Yoon Byung Woon explores layers of time and awareness, and the exhibition suggests uncertain encounters at shifting boundaries. The works begin in white, a colour that absorbs even sound. Snowy scenes become a starting point between inner and outer worlds, between the conscious and the unconscious. When snow falls, all stories grow still. Cold yet gentle snow fills the empty space of the painting. The artist has long expressed the feeling of memory as soft afterimages. He also compares his way of handling images in painting to polyphonic music, where sounds stand apart yet come together.
Polyphony; multi-voiced music, refers to a choral form mainly used in religious music during the Renaissance. Independent melodies move through each part and come together as a single piece of music. In the quiet medium of painting, what place can sound hold? The word 《침묵》(Silence), used repeatedly as a title in the artist’s past works, became the starting point for this exhibition. The link between sound and painting is its central theme. In particular, the large five-metre-wide painting 《합창》(Chorus), made up of about 120 figures, shows a silent choir formed by many individuals. Though they gather together at this moment, the work suggests the nature of all relationships: eventually, each person returns to their own life.
Yoon Byung Woon’s work traces the marks of dreams encountered within reality wrapped in hazy particles of sound.
Yoon (born 1976, Seoul) studied painting at Hongik University and earned a PhD in Fine Arts from the same institution.

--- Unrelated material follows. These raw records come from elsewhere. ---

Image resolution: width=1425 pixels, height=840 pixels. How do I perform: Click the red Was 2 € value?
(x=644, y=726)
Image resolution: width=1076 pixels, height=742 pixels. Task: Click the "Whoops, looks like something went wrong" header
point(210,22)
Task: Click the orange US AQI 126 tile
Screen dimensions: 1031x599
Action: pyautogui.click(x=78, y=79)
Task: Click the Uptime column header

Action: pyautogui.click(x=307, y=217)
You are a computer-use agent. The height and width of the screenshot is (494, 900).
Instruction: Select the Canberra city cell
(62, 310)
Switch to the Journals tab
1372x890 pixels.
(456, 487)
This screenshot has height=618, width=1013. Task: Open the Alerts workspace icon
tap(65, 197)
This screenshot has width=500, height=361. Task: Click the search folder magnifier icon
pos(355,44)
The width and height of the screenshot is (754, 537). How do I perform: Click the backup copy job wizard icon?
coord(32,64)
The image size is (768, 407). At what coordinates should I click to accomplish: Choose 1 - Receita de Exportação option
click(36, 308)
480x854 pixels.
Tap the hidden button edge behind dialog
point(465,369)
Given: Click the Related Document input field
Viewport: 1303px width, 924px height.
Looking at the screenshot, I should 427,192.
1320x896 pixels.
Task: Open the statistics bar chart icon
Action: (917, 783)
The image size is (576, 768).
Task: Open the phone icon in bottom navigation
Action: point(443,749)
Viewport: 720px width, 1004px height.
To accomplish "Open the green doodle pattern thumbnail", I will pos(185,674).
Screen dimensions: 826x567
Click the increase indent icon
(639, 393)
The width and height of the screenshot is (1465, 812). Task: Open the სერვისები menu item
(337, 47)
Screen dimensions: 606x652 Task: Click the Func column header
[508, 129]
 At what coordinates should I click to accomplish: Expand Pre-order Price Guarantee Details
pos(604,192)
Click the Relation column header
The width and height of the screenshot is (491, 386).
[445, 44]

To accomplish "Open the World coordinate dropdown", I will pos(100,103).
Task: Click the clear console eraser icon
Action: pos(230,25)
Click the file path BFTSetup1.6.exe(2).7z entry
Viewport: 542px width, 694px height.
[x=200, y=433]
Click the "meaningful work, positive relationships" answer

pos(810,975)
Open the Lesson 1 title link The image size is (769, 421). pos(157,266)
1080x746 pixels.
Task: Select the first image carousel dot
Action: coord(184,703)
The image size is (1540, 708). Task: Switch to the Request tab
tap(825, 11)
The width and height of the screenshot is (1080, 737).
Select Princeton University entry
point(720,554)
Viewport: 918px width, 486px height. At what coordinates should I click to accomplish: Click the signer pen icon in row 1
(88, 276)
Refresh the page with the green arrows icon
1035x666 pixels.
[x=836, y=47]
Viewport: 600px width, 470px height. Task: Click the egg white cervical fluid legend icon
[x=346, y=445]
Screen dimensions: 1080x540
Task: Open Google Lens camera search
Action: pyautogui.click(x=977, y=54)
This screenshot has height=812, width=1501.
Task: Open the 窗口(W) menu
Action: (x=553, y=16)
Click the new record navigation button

Yoon has received awards from the Dong-A Art Festival, Songeun Art Award Exhibition, and the Danwon Art Festival. His works are held by many museums and galleries, including the National Museum of Modern and Contemporary Art, Korea, and the Embassy of the Republic of Korea in the Democratic Republic of Congo. The artist participated in the Nanji Art Studio residency (Seoul Museum of Art, 2018). Major exhibitions include 《Five Windows》 (Gallery Chosun, Seoul, 2017), 《Could be Me Could be You, Sophisticated Map》 (Nanji Art Hall, Seoul, 2018), 《풍경을 빌려오다》 (Gangneung Art Museum, 2017), 《청년작가100 5주년 특별전》 (National Agriculture Center, Beijing, 2015), among many solo and group exhibitions in Korea and abroad. He has also taken part in group exhibitions at venues such as Mokpo Culture and Arts Center, Gangneung Arts Center, Seoul Arts Center, Hada Contemporary in London, the Louvre Abu Dhabi, Ilmin Museum of Art, and Ginza Ono Gallery in Tokyo.